But something remarkable has happened. After centuries of digging through humanity's trash, WALL•E has developed a bit of a soul and a deep curiosity about those who left these wondrous things behind. He collects his treasures—a Rubick’s Cube, a paddle ball—but his prized possession is a VHS tape of “Hello Dolly.” He plays it over and over, particularly the scenes of lovers holding hands, until he too longs for someone to hold his little metal hand. This lonely little robot yearns for a soul mate, and his wish is answered by the arrival of a sleek, decidedly feminine robot named EVE ((Extra-terrestrial Vegetation Evaluator) who is on a mission to find any signs of plant life on the desolate earth, which would signal that humankind could return. A sweet, awkward romance kindles between the two robots; and when they discover an actual living plant, their course is set to save humanity from its space-bound limbo.


Lonely little WALL-E yearns for a soul mate, and his wish is answered by the arrival of a sleek, decidedly feminine robot named EVE (Extra-terrestrial Vegetation Evaluator).
Copyright © 2008 Disney/PIXAR.

WALL•E is truly fearless filmmaking, challenging its audience with a first half that is essentially a silent film.
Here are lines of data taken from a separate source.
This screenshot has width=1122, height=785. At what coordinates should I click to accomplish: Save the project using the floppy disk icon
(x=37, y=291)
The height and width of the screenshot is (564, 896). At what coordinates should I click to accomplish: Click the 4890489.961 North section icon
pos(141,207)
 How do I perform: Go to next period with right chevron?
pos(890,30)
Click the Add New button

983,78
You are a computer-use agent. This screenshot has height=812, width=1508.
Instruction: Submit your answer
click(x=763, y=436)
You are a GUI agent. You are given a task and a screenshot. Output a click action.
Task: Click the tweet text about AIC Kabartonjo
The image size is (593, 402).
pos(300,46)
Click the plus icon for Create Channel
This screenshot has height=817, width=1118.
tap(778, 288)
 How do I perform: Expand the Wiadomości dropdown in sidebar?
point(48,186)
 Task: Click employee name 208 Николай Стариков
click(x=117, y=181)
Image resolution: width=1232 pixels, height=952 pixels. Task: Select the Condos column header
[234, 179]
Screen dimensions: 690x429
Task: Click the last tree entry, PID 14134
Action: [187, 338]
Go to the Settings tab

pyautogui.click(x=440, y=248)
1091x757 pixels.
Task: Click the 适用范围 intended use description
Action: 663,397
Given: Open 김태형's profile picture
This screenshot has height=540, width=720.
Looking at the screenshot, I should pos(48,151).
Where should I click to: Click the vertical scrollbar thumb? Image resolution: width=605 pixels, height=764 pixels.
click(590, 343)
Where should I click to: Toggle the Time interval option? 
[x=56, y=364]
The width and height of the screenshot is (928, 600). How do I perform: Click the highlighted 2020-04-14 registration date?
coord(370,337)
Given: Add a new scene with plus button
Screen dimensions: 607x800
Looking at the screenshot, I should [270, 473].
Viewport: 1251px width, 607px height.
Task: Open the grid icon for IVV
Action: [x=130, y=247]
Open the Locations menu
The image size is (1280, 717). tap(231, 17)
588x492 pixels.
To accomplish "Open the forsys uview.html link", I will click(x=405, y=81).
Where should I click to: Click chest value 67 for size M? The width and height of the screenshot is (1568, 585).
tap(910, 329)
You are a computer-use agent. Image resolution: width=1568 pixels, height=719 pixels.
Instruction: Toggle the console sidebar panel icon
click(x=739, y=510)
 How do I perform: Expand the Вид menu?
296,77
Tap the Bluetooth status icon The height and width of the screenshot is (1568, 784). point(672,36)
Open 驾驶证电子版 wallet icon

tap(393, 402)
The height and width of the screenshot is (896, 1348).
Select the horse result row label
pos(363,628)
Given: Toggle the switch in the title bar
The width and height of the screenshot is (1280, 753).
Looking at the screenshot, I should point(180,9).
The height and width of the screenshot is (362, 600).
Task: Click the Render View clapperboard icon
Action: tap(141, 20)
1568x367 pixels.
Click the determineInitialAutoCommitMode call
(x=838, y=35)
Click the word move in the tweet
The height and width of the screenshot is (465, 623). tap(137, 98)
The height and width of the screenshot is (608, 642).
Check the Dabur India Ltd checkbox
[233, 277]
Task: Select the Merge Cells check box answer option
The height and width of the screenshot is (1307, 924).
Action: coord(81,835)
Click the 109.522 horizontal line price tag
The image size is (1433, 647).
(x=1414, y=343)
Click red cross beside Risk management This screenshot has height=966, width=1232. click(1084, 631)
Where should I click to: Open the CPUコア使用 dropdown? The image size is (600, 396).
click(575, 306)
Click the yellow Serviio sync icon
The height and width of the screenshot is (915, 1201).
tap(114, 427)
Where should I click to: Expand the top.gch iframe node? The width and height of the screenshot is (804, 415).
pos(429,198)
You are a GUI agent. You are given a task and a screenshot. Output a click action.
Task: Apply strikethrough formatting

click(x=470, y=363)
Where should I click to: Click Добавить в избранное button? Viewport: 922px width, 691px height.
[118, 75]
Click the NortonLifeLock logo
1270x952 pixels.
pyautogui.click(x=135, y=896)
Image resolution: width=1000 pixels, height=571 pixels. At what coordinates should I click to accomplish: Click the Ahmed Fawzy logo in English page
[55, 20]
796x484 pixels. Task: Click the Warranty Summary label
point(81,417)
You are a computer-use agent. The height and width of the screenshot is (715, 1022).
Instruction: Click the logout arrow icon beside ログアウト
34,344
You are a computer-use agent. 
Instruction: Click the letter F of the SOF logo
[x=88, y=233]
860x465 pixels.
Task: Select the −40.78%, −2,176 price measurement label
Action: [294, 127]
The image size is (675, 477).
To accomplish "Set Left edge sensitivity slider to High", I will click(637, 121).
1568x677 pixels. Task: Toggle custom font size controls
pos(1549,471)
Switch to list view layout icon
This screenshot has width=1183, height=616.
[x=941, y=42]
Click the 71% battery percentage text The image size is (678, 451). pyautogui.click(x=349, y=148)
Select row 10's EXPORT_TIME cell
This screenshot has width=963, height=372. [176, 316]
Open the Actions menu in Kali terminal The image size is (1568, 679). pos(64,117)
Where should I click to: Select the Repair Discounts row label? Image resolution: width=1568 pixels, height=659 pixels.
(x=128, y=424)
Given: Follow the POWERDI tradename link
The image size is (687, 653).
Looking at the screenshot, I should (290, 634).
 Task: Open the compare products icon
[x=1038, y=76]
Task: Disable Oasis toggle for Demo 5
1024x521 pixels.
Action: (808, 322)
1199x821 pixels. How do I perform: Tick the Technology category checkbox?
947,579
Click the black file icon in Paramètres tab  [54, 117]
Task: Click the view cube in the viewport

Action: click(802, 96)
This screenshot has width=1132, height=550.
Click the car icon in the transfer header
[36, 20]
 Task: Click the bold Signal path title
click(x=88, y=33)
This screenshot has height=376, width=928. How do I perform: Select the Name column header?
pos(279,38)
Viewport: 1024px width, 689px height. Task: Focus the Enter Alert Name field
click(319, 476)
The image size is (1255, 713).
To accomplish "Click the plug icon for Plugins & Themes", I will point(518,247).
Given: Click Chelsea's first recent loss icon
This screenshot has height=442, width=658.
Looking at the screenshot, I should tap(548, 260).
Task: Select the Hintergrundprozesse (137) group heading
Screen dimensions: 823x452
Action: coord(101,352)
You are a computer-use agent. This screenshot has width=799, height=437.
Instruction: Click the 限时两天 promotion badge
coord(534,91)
But director Stanton knows what he’s doing, because his Chaplinesque little hero doesn’t need words to touch us, inspire us and teach us about heroism, friendship and love. There’s also something deeply contemplative—even spiritual—about WALL•E’s time alone, trying to understand humanity and his own need for companionship. And when the action moves from the earth to the cosmos, the majesty and beauty of creation is awe-inspiring. The film even pulls off a daring dance sequence, as WALL•E and EVE perform a tender pas-de-deux outside the massive spaceship carrying the remnants of humankind.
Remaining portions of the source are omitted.